An ATF Form 4473 is not required for the purchase of a rifle or shotgun unless purchased from a federally licensed firearms dealer who conducts background checks for all firearm purchases, but a patient would nonetheless be considered a prohibited person.

A recent Ninth Circuit case addressed the issue of an Arizona patient attempting to purchase a firearm.  The licensed firearm dealer knew the individual was a medical cannabis patient and denied the sale.  The issue went before the federal appellate court and the court held that the Second Amendment does not protect the patient where cannabis remains a Schedule I controlled substance under federal law.  The Ninth Circuit is not law here in the Third Circuit, but I do not anticipate a holding from out Court of Appeals that would grant Second Amendment rights without a change in federal law.

Can I apply for my Concealed Carry Permit/Must I surrender my Concealed Carry Permit?

No/Yes  The right to carry a concealed firearm in Pennsylvania is regulated by Pennsylvania state law at 18 Pa.C.S.A. §6109.  The authority to issue a Concealed Carry Permit is vested in the County Sheriff of the county in which the individual resides.  Section 6109 prohibits an illegal user of marijuana from obtaining a concealed carry permit.  A Pennsylvania medical cannabis patient’s use is legal in Pennsylvania, but illegal federally.  Section 6109(xiv) however sets forth that one cannot obtain their concealed carry permit if one is “(a)n individual who is prohibited from possessing or acquiring a firearm under the statutes of the United States.”  As set forth above, any cannabis consumer is a prohibited person under 18 U.S.C. §922(g)(3).

Pursuant to §6109(c) every application for a concealed carry permit includes the following language:

I have never been convicted of a crime that prohibits me from possessing or acquiring a firearm under Federal or State law.
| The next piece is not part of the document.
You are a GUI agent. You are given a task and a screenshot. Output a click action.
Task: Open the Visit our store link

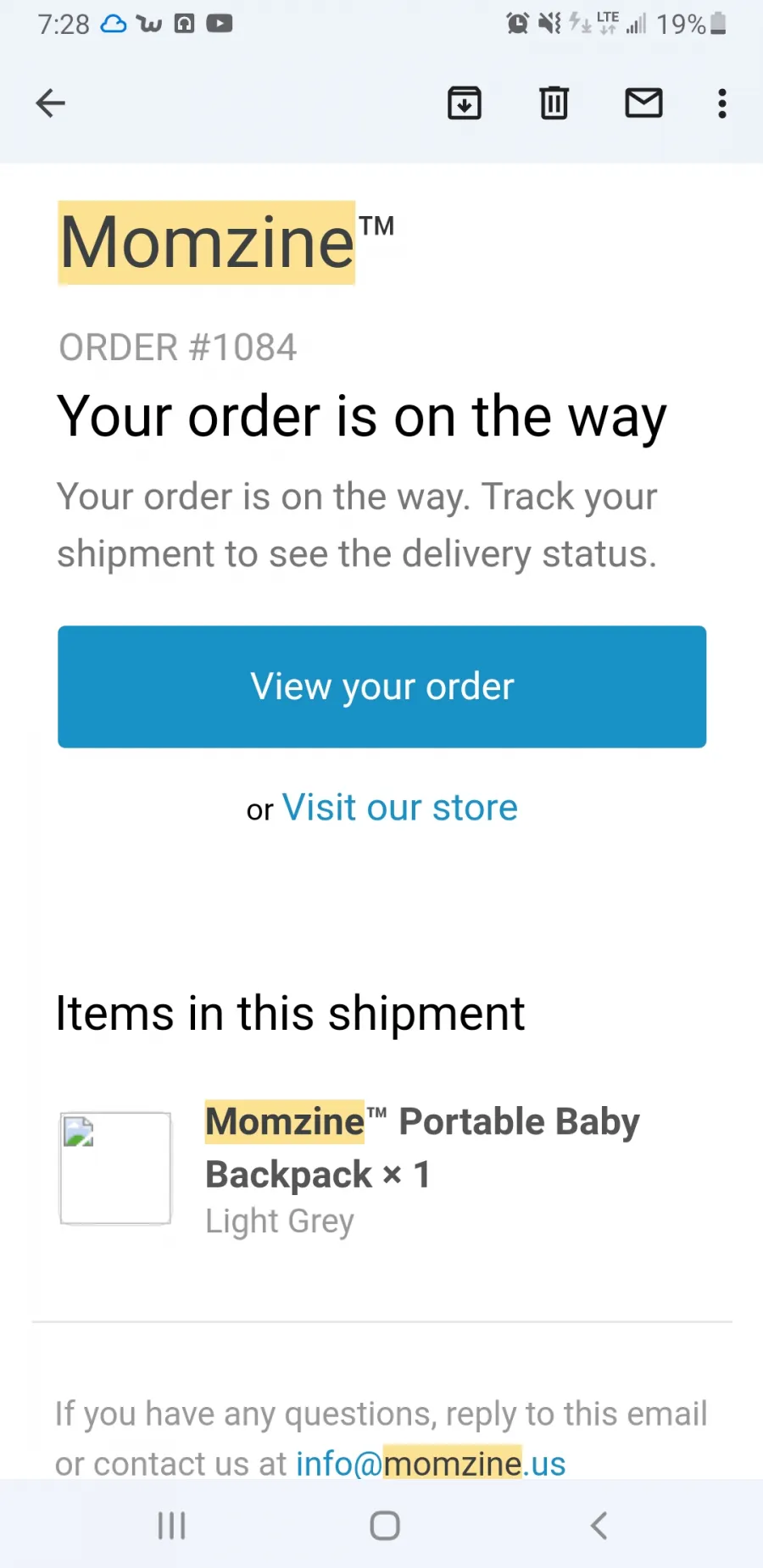tap(400, 808)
I am of sound mind and have never been committed to a mental institution. I hereby certify that the statements contained herein are true and correct to the best of my knowledge and belief. I understand that, if I knowingly make any false statements herein, I am subject to penalties prescribed by law. I authorize the sheriff, or his designee, or, in the case of first class cities, the chief or head of the police department, or his designee, to inspect only those records or documents relevant to information required for this application. If I am issued a license and knowingly become ineligible to legally possess or acquire firearms, I will promptly notify the sheriff of the county in which I reside or, if I reside in a city of the first class, the chief of police of that city.

(Emphasis added).  The last sentence makes it clear that Pennsylvania law requires one to surrender a concealed carry permit if one subsequently registers as a medical cannabis patient.

Is the Patient Registry Accessible to Law Enforcement Performing Background Checks?

 No.  Pennsylvania’s medical cannabis patient registry is confidential pursuant to 35 Pa.C.S.A. 10231.302(a).

Does Federal Law Apply to Pennsylvania’s “Intrastate” Medical Cannabis Program?

Yes.  In 2005 the United States Supreme Court address this issue in Gonzalez v. Raich.  In Raich the defendants presented the argument that legal home cultivation pursuant to California’s medical cannabis law fell outside of federal jurisdiction because it was purely “intrastate” commerce that did not trigger jurisdiction pursuant to the Commerce Clause of the United States Constitution.  In a 6-3 decision rejecting the claim the Supreme Court cited a 1942 case that allowed the federal government to regulate wheat grown for personal consumption.  The Court said:

[T]he regulation is squarely within Congress’ commerce power because production of the commodity meant for home consumption, be it wheat or marijuana, has a substantial effect on supply and demand in the national market for that commodity.  Raich.


Unfortunately, federal law is not on the side of Pennsylvania patients.  A patient who owns firearms is unaffected by Pennsylvania state law but issues arise relative to concealed carry and new firearms purchases.  Until cannabis is either rescheduled or de-scheduled federally Pennsyvania medical cannabis patients’ Second Amendment rights are significantly curtailed.